Your task is to transcribe the data exactly while omitting each picture.

Stored data entries:
=== Section Start ===

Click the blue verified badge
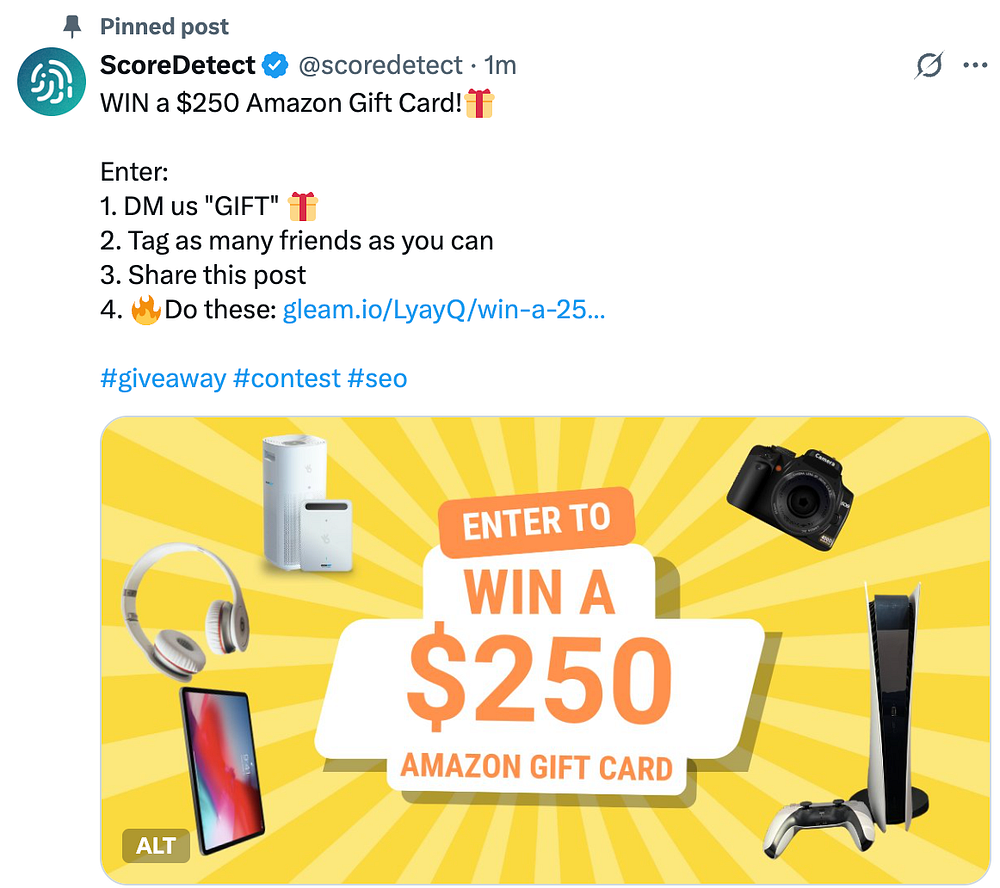Viewport: 1000px width, 888px height. 276,65
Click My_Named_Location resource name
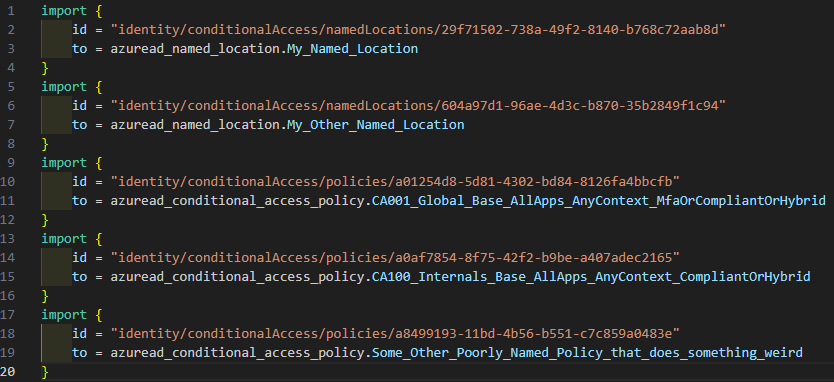The image size is (834, 382). [x=353, y=48]
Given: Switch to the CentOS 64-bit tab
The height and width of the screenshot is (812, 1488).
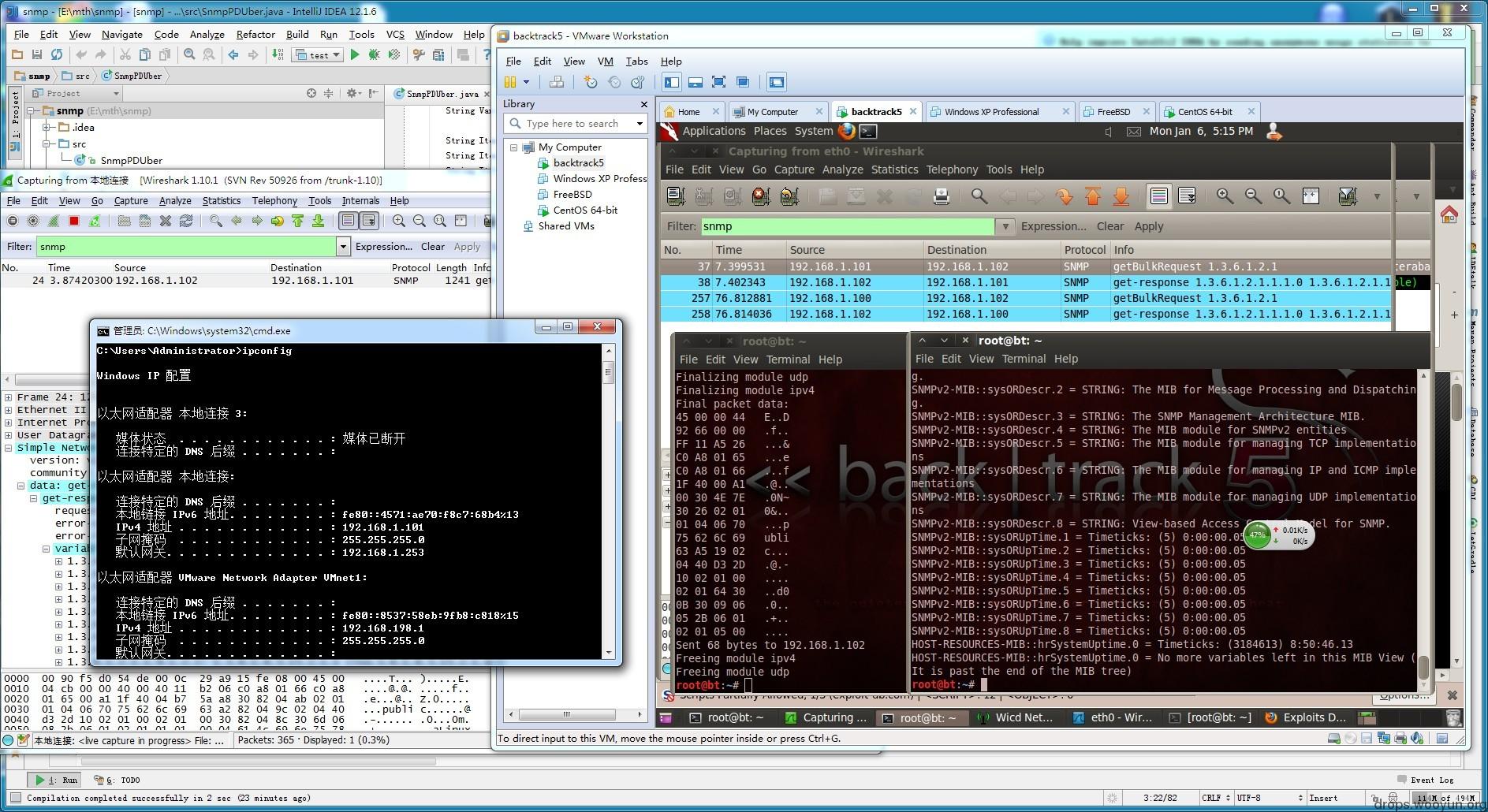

=== Section End ===

Final answer>
Click the blue verified badge
Viewport: 1000px width, 888px height. 276,65
Click My_Named_Location resource name
The image size is (834, 382). [x=353, y=48]
Given: Switch to the CentOS 64-bit tab
The height and width of the screenshot is (812, 1488).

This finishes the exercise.